Material provided:
━━━━━━━━━━━━━━━━━━━━━━━━━━━━━━

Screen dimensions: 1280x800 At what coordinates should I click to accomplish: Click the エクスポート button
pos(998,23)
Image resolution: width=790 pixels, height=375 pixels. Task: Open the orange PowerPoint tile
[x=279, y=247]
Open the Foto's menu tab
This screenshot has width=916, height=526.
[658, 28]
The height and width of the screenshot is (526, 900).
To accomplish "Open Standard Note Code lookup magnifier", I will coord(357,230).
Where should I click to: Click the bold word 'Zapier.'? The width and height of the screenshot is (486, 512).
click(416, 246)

━━━━━━━━━━━━━━━━━━━━━━━━━━━━━━

Work to be completed: Your answer must consist of every line above, reproduced exactly.

Your response:
Screen dimensions: 1280x800 At what coordinates should I click to accomplish: Click the エクスポート button
pos(998,23)
Image resolution: width=790 pixels, height=375 pixels. Task: Open the orange PowerPoint tile
[x=279, y=247]
Open the Foto's menu tab
This screenshot has width=916, height=526.
[658, 28]
The height and width of the screenshot is (526, 900).
To accomplish "Open Standard Note Code lookup magnifier", I will coord(357,230).
Where should I click to: Click the bold word 'Zapier.'? The width and height of the screenshot is (486, 512).
click(416, 246)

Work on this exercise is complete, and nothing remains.